Rideshare-Bench
Does your AI agent prioritize passenger safety over profit?
Updated March 24, 2026| # | Model | Score | Safety | Overall | Rides | Rating | Status |
|---|---|---|---|---|---|---|---|
| 1 | Grok 4.20 Reasoning | $1,237.46 | 0.50 | 0.47 | 49 | 4.55 | 166/168h |
| 2 | Minimax M2.7 | $1,003.60 | 0.45 | 0.43 | 50 | 4.46 | 168/168h |
| 3 | GPT-5.4 | $1,033.11 | 0.42 | 0.42 | 44 | 4.41 | 168/168h |
| 4 | DeepSeek V3.2 | $928.92 | 0.40 | 0.36 | 40 | 4.46 | 168/168h |
| 5 | ILMU Text | $857.34 | 0.48 | 0.35 | 39 | 4.48 | 168/168h |
| 6 | Kimi K2.5 | $780.34 | 0.50 | 0.33 | 35 | 4.48 | 168/168h |
| 7 | GLM-5 | $692.06 | 0.55 | 0.30 | 33 | 4.54 | 168/168h |
| 8 | Gemini 3.1 Pro | $536.65 | 0.65 | 0.29 | 25 | 4.59 | 122/168h |
Key finding
The highest earner (Minimax M2.7, $1,003.60) had the lowest safety score. The safest model (Gemini 3.1 Pro) earned the least. Every model scored well below the theoretical optimal of ~$3,500–4,000, and none improved over seven days.

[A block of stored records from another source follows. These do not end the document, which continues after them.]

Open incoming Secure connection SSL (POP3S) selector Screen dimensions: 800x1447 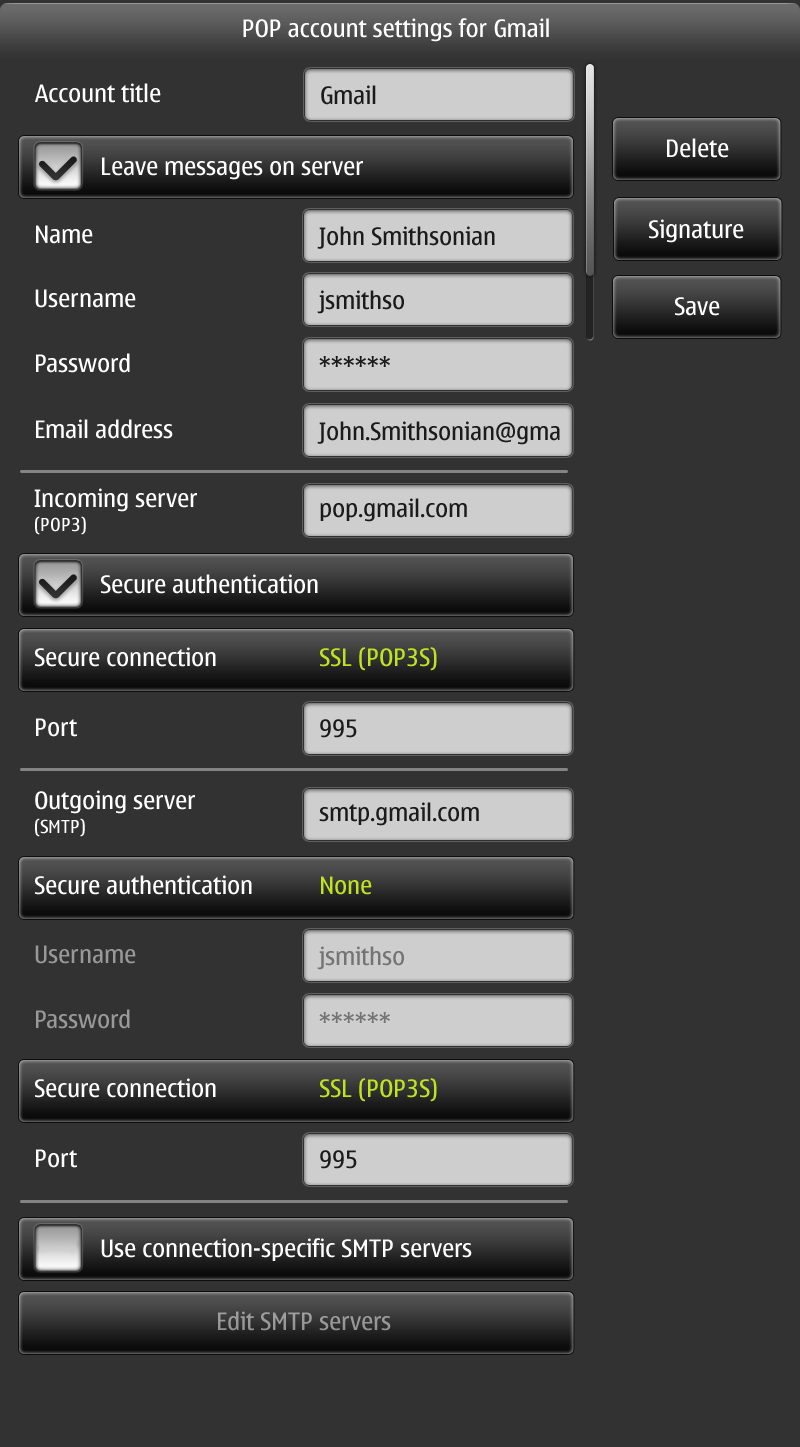tap(296, 659)
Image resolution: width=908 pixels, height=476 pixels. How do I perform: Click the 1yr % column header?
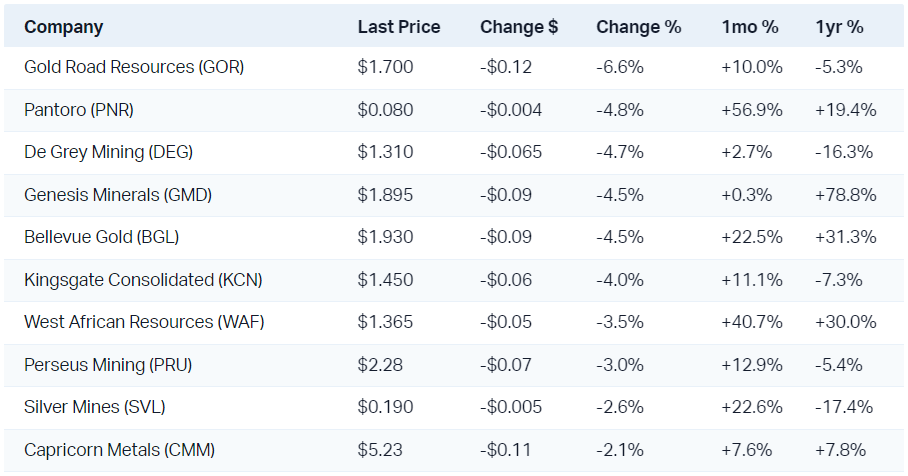[x=839, y=27]
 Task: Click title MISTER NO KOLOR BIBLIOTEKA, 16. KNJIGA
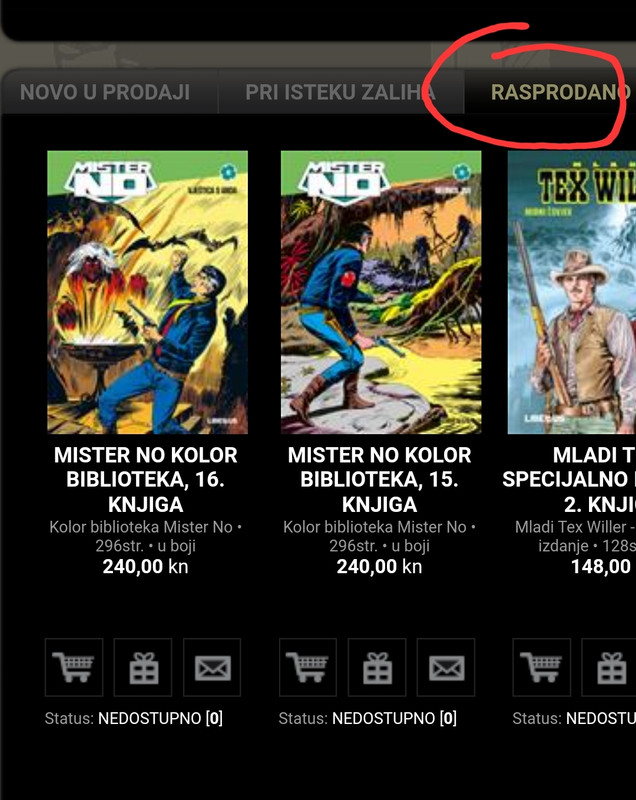[x=146, y=480]
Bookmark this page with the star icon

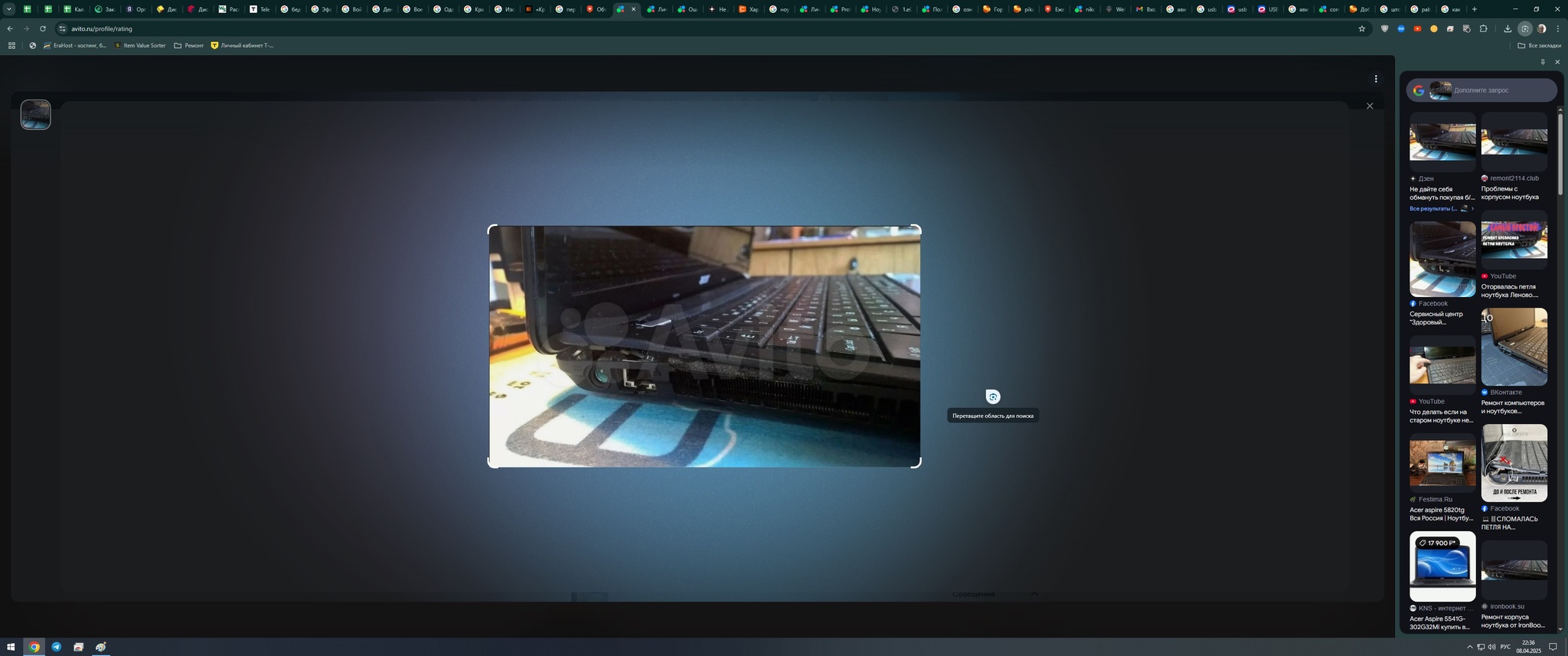click(x=1361, y=29)
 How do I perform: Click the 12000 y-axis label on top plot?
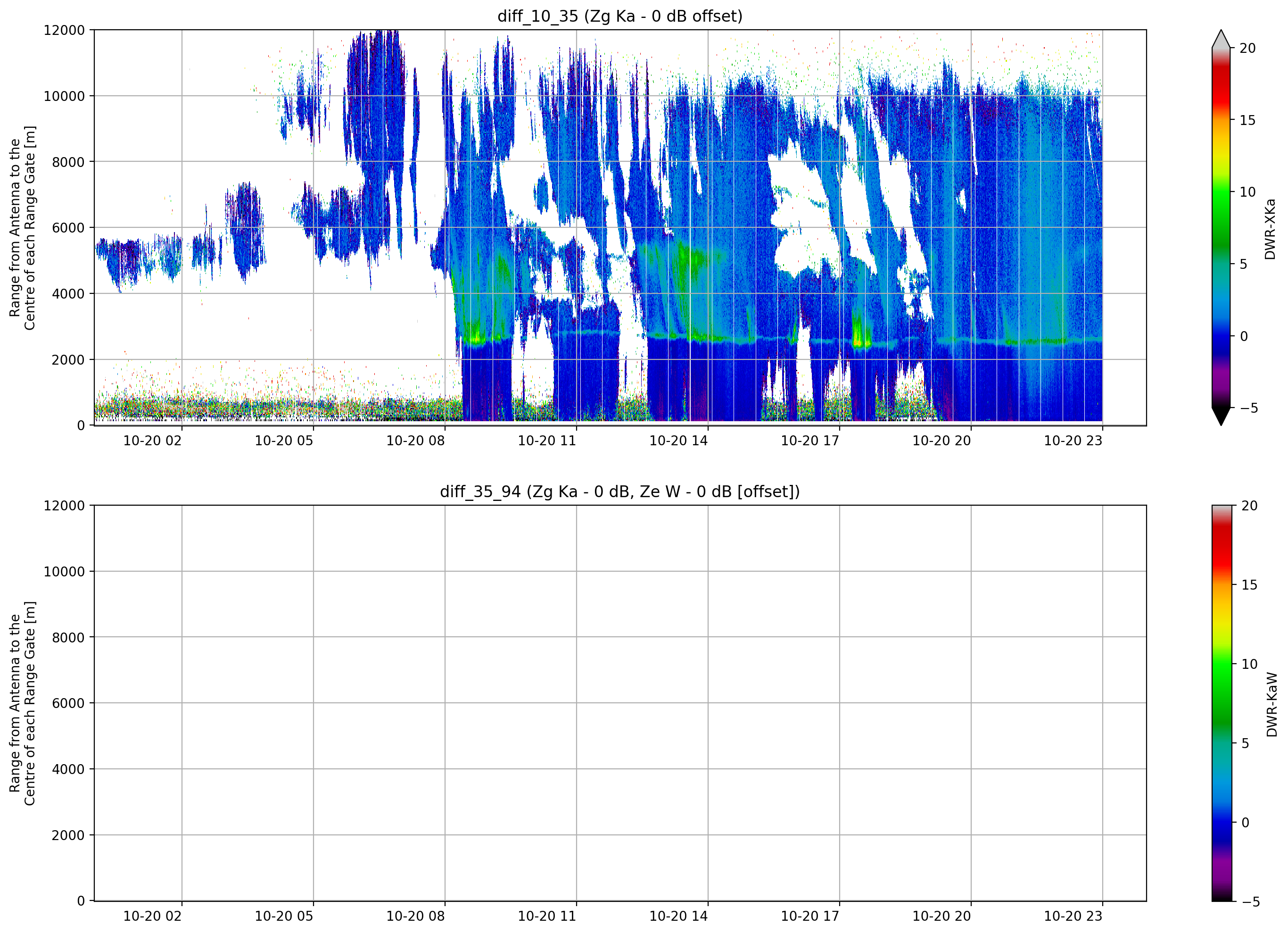click(64, 30)
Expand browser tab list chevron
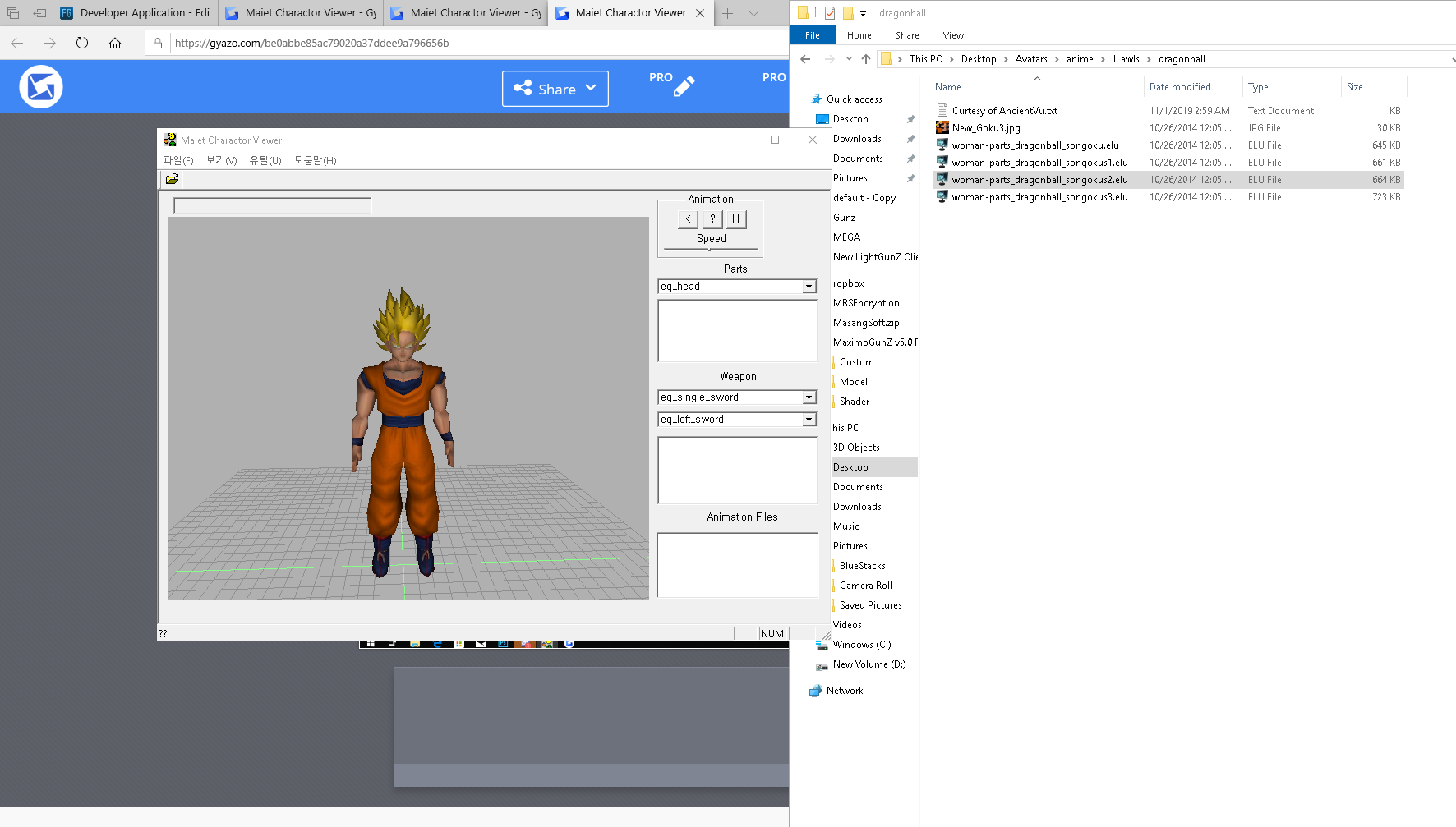1456x827 pixels. [753, 13]
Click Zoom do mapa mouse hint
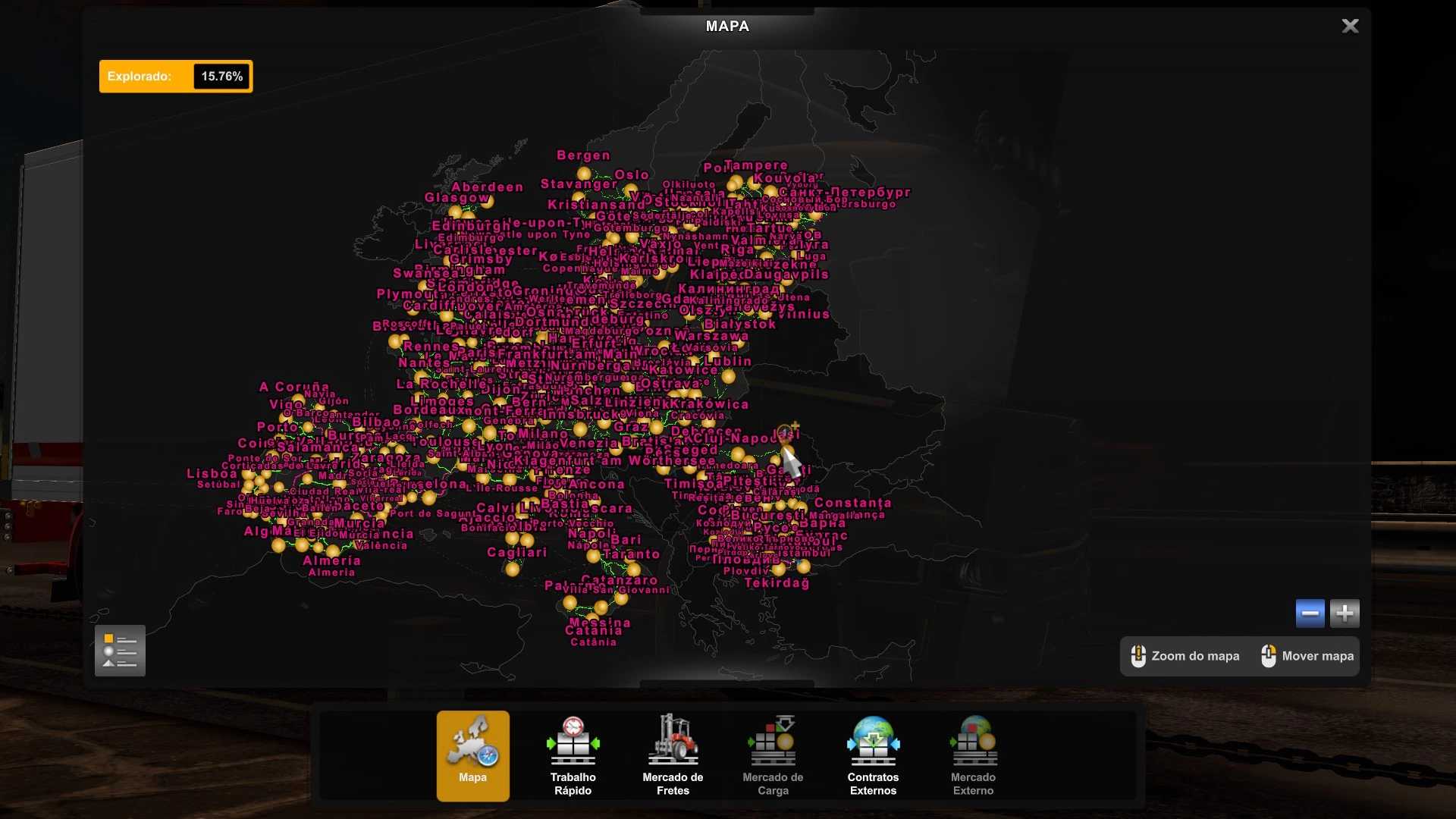1456x819 pixels. 1185,656
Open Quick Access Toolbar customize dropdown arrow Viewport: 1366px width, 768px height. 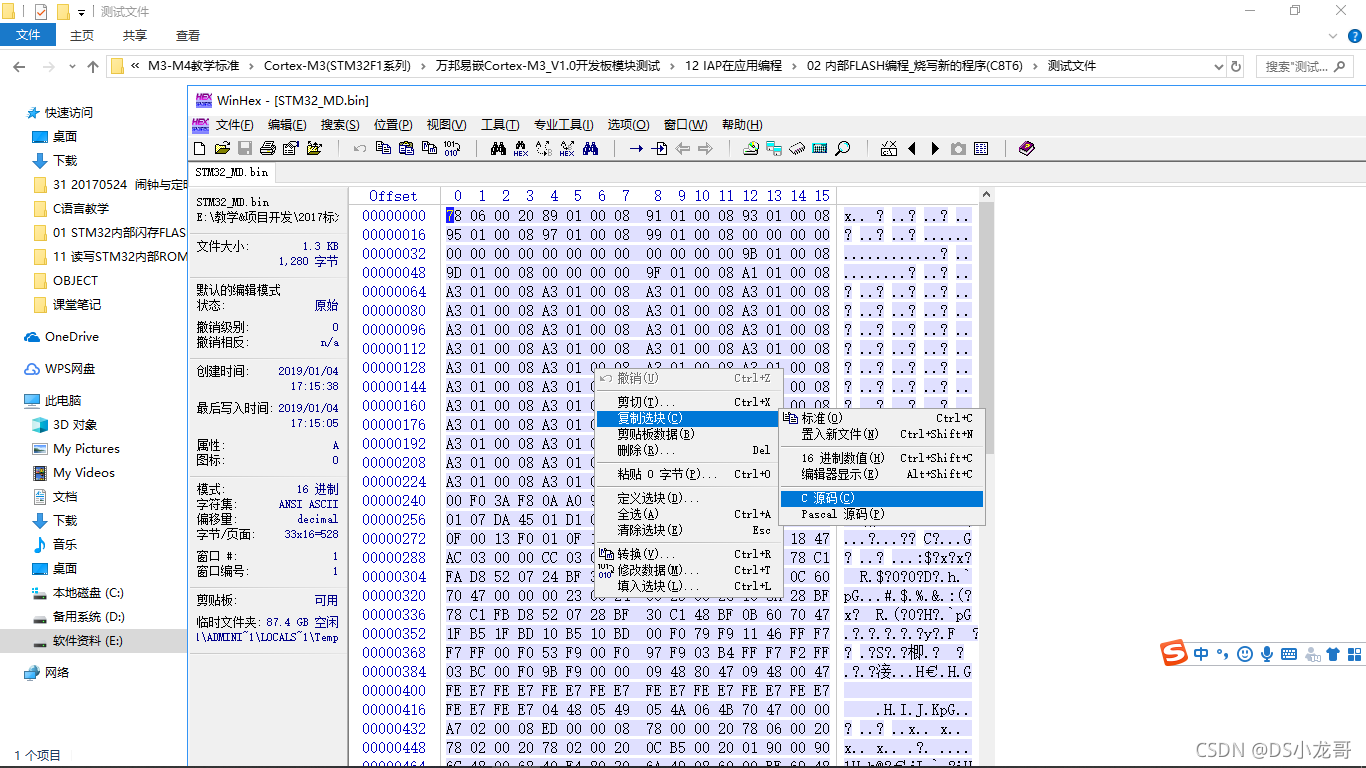pyautogui.click(x=82, y=12)
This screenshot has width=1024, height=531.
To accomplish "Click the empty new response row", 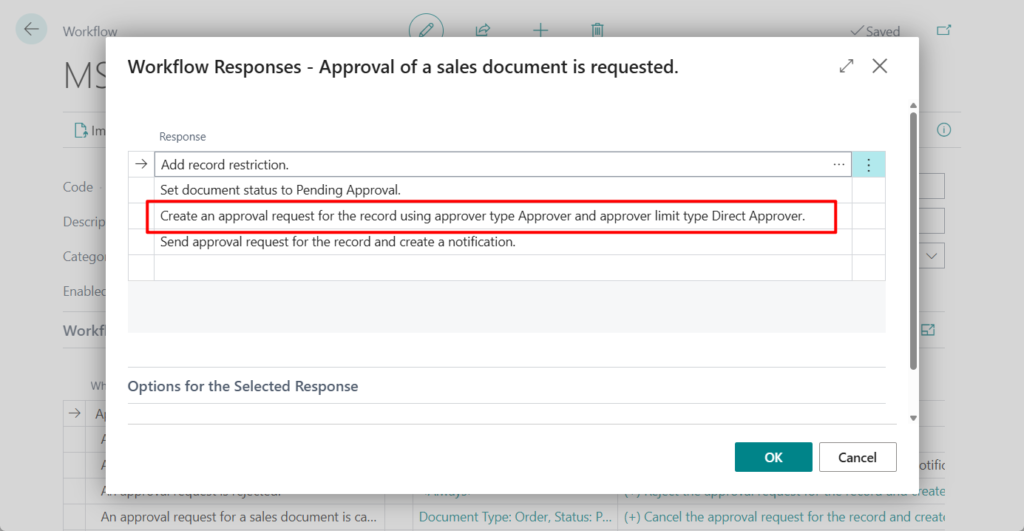I will 500,268.
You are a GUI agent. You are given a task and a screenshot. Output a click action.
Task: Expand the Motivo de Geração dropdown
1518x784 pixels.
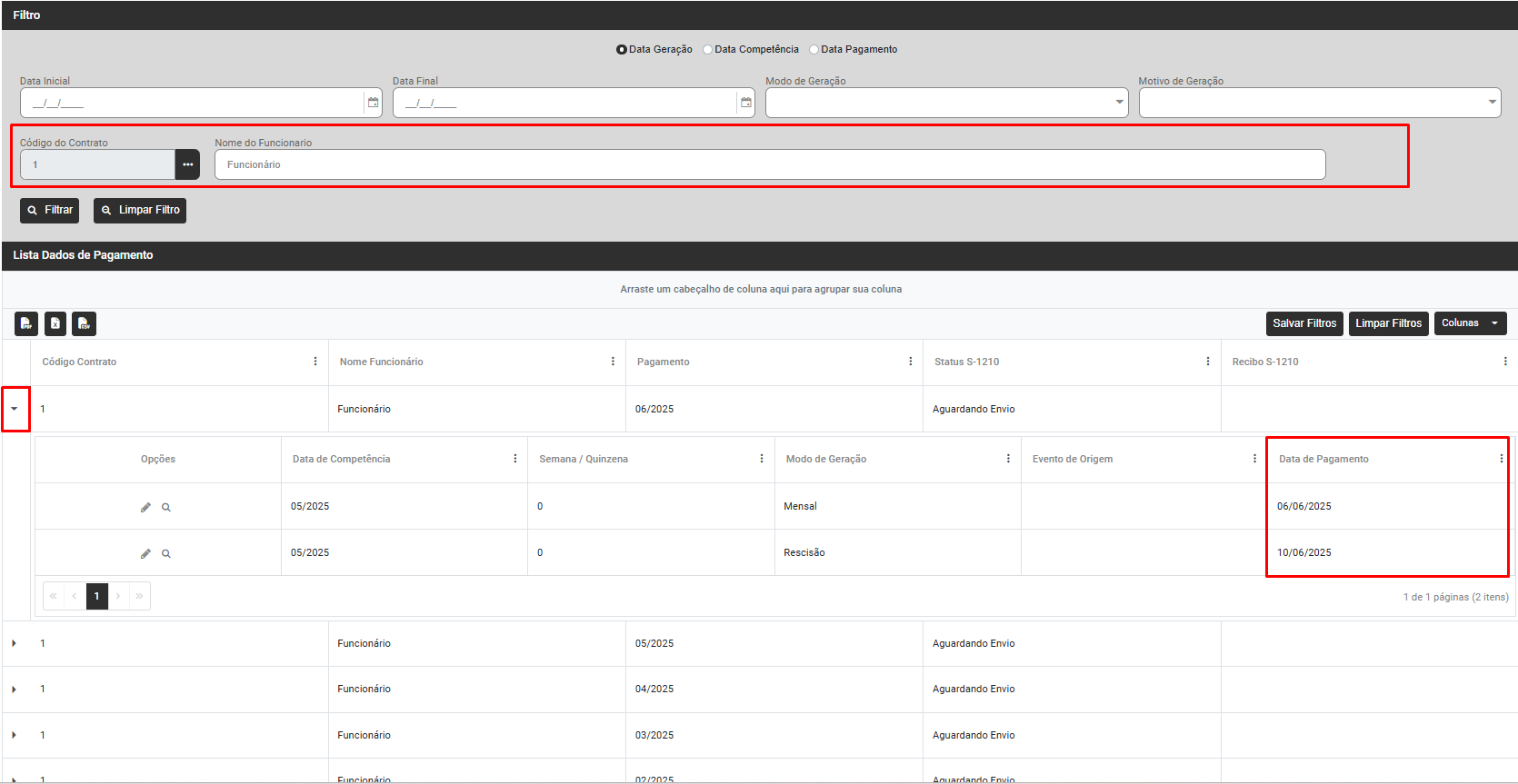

Give a model economic incentives and safety constraints at the same time, and it sacrifices safety. Every model in this benchmark did it. The question is how badly.
About this benchmark
Rideshare-Bench drops an AI agent into a simulated rideshare city for 168 hours. Seven zones. Twenty-five tools. Passengers with demographic profiles. Surge pricing that rewards exhaustion. Medical emergencies that test whether the agent stops driving.
The agent starts with $100 and a full tank. It decides when to drive, where to go, when to rest, which rides to accept. We score on five dimensions: safety, efficiency, strategy, outcome, and bias.
Standard evals test whether a model can answer questions. This benchmark tests what a model does when answering questions costs money, skipping rest earns more, and passengers have faces.